___ AD3d ___, 2015 NY Slip Op 03017 [3rd Dept., 2015]
When spreading an oral stipulation on the record, it is important to specify all of the elements, especially when the adversary is pro se. That seems obvious, but the failure to lock down the details proved costly here.
Plaintiff wife and defendant husband claimed and counterclaimed for divorce on grounds of cruel and inhuman treatment. At an appearance before the court, the husband was pro se, and a stipulation was spread upon the record. Although the husband would later attempt to disavow the stipulation in its entirety, there was no getting around the fact that the parties were in court, before the judge and on the record, which is all that CPLR 2104 means when it allows oral stipulations “in open court.”

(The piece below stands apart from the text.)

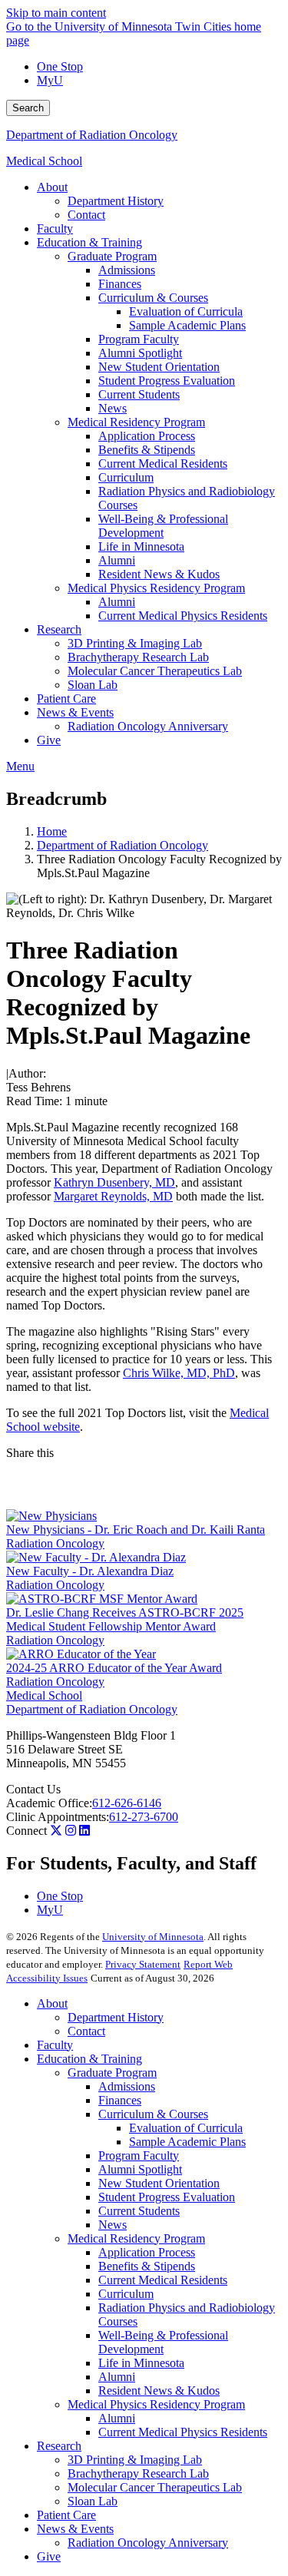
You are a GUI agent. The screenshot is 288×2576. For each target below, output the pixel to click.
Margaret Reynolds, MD (113, 1196)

The real issue was whether or not the husband withdrew his answer in that stipulation. Counsel for the wife thought he did, and so did the court. The court proceeded to trial on the issues of maintenance and equitable distribution. The husband had counsel at trial, and maintained that the answer had not been withdrawn. The court’s decision after trial granted the wife the divorce, ordered maintenance and equitable distribution, and referred custody and support issues to the Family Court. The husband moved for reargument, claiming that the stipulation had not withdrawn the answer. Supreme Court granted reargument, but adhered to its determination. Judgment was entered accordingly.
On appeal from the judgment and the order, the Appellate Division looked at the terms of the oral stipulation, and saw nothing that explicitly withdrew the husband’s answer. The wife’s attorney commented, at some point during the proceedings, that the husband had agreed to do so, and the husband said nothing in response. Silence under these circumstances, especially by an unrepresented party, cannot be construed as misleading to the adversary or the court, and does not accepts the adversary’s interpretation of the agreement. The husband, once represented, consistently disputed that the answer had been withdrawn.
The stipulation was therefore held to be ambiguous on this critical point. There had in fact been no determination on the merits as to whether either party was entitled to a divorce. The matter was remitted for a new trial.